Media hora de cautelosas preguntas nos hizo decidir a ambos que el otro era «de
confianza»; y después, durante varias horas, mientras el tren avanzaba lentamente por
la negra noche, sentados cada uno en su litera, bebiendo cerveza, maldijimos el
Imperio Británico. Lo maldijimos desde dentro, inteligente e íntimamente. Nos hizo
bien a los dos. Pero eran cosas de las que estaba prohibido hablar, y, en la débil luz de
la mañana, cuando el tren entraba lentamente en Mandalay, nos separamos,
sintiéndonos tan culpables como una pareja de adúlteros.

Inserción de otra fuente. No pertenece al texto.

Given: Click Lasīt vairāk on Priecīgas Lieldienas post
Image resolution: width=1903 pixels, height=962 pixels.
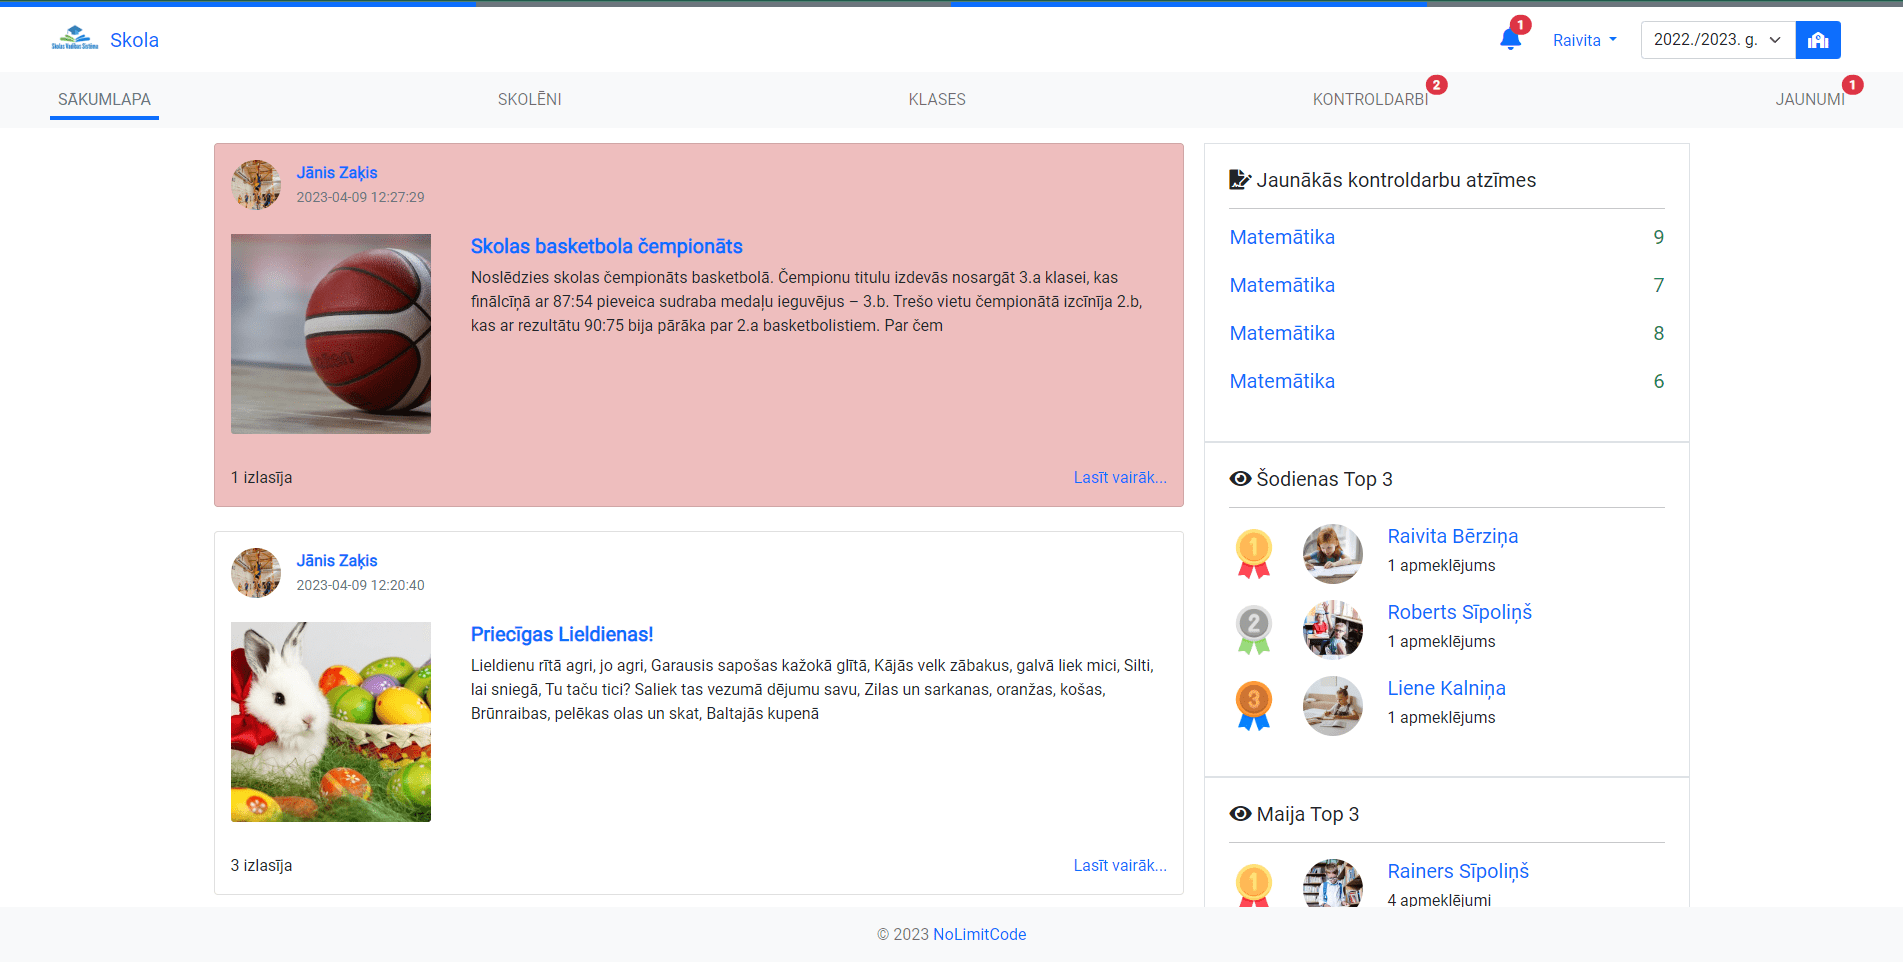Looking at the screenshot, I should click(1119, 865).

Según lo que he podido observar, casi todos los funcionarios anglo-indios tienen
momentos en que les remuerde la conciencia. Las excepciones están representadas
por aquellos hombres que hacen algo indiscutiblemente útil, que debería hacerse
independientemente de la presencia de Gran Bretaña, como los funcionarios
forestales, los médicos o los ingenieros. Pero yo estaba en la policía; formaba parte
de la misma maquinaria del despotismo. Además, en la policía se ve de cerca el
trabajo sucio del Imperio, y existe una diferencia considerable entre el hacer un
trabajo sucio y el simple beneficiarse de él. La mayoría de la gente está de acuerdo
con la pena de muerte, pero pocos estarían dispuestos a trabajar como verdugos.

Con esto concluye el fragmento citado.